È vero che Dzeko è importante, come Smalling, come Pellegrini. Abbiamo cambiato i giocatori ma non la nostra identità. E oggi, con altri giocatori, abbiamo fatto una partita veramente buona" "Borja Mayoral? Ha fatto una bella partita contro una squadra che giocava bassa.

Ha lavorato molto. Le sue decisioni sono state sempre giuste e ha fatto un buon movimento in occasione del gol. Sta crescendo e ha più fiducia", ha concluso Fonseca. Paulo Fonseca aveva anche parlato in conferenza stampa alla vigilia di Roma-Parma, ottava giornata di campionato.

“Il tempo è la cosa più importante nel calcio. Abbiamo lavorato più tempo insieme, ora la squadra ha un’identità, costruendola in questi due anni. Quando un allenatore arriva in una squadra ha sempre bisogno di tempo per dare un’impronta.

Adesso la squadra gioca insieme in un modo diverso. E poi i risultati danno forza e fiducia a tutto questo nostro processo”. “Cerco sempre di migliorare, in ogni momento. Oggi sono un allenatore più adattato al calcio italiano, più inserito nel paese, con maggiore consapevolezza di tutto.

Penso che questo è importante, capire il contesto in cui ci si trova. Questa squadra è una squadra che gioca un calcio vicino a quello che io voglio”. “La prima settimana è stata difficile. Abbiamo avuto tanti casi di Covid, che ci hanno costretto a sedute individuali.

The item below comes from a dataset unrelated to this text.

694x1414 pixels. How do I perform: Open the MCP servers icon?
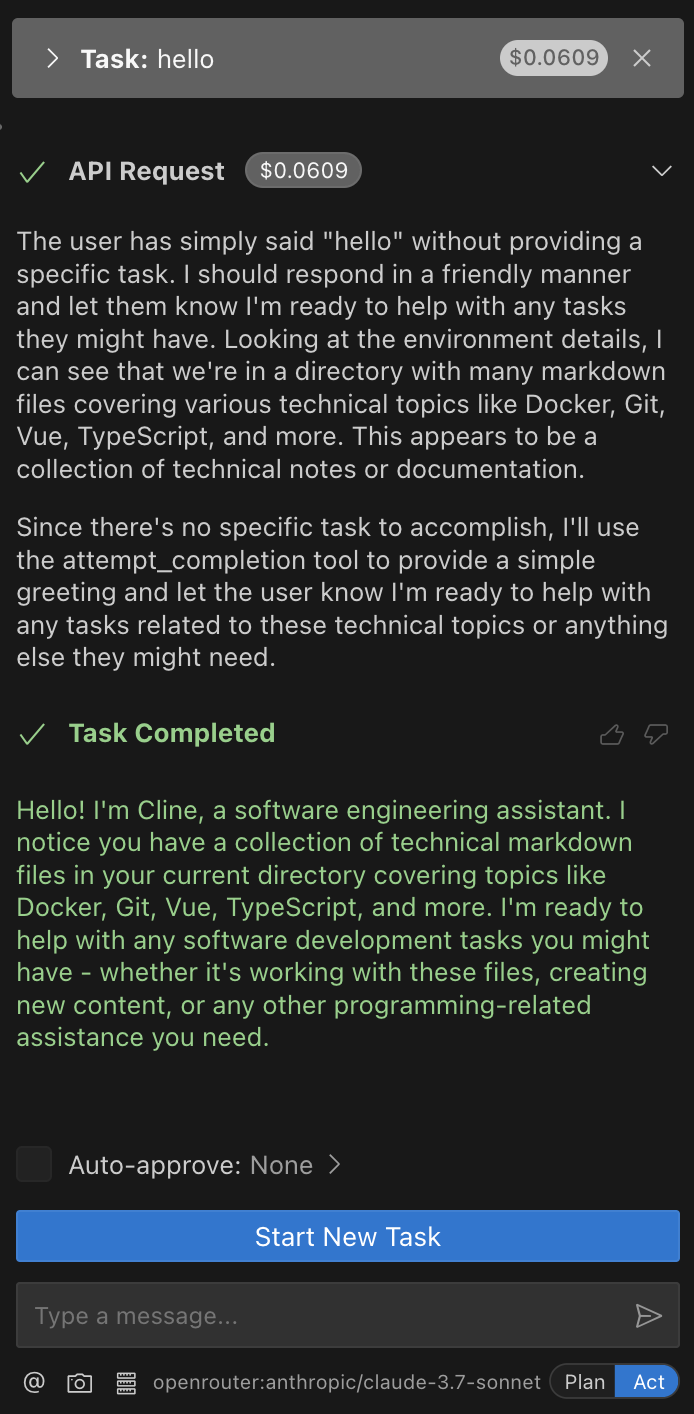click(126, 1382)
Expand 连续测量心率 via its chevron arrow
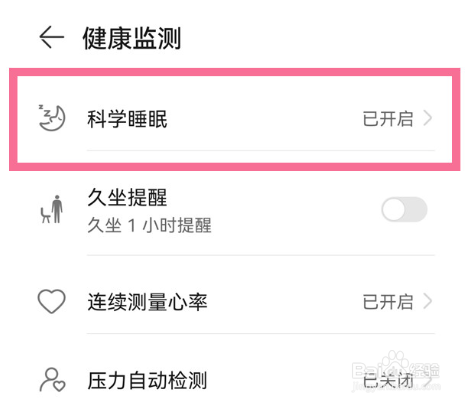 click(428, 301)
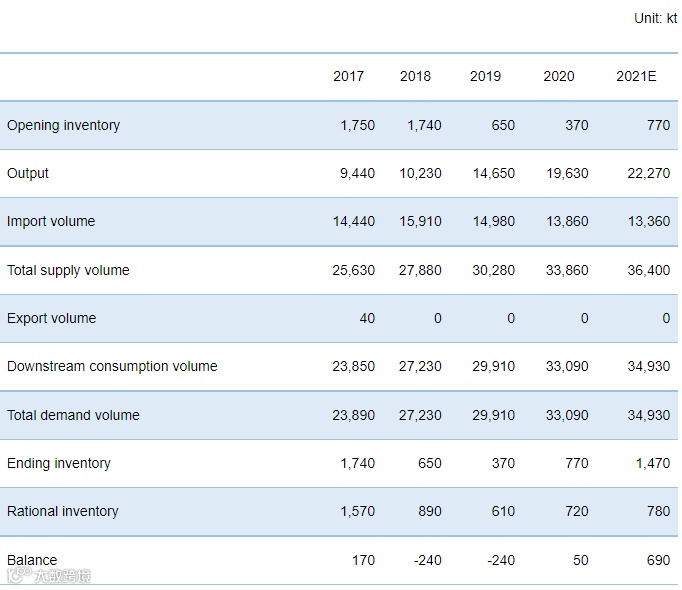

La seconda settimana abbiamo lavorato bene. Siamo pronti per iniziare questo ciclo di partite così ravvicinate, ma cominciamo da quella di domenica, con il Parma”. “Il Parma è una squadra che mi piace, molto forte, compatta in difesa e abile in contropiede.

Gervinho è un giocatore importante per loro, dovremo non dare loro chance di contropiede”, aveva concluso Fonseca.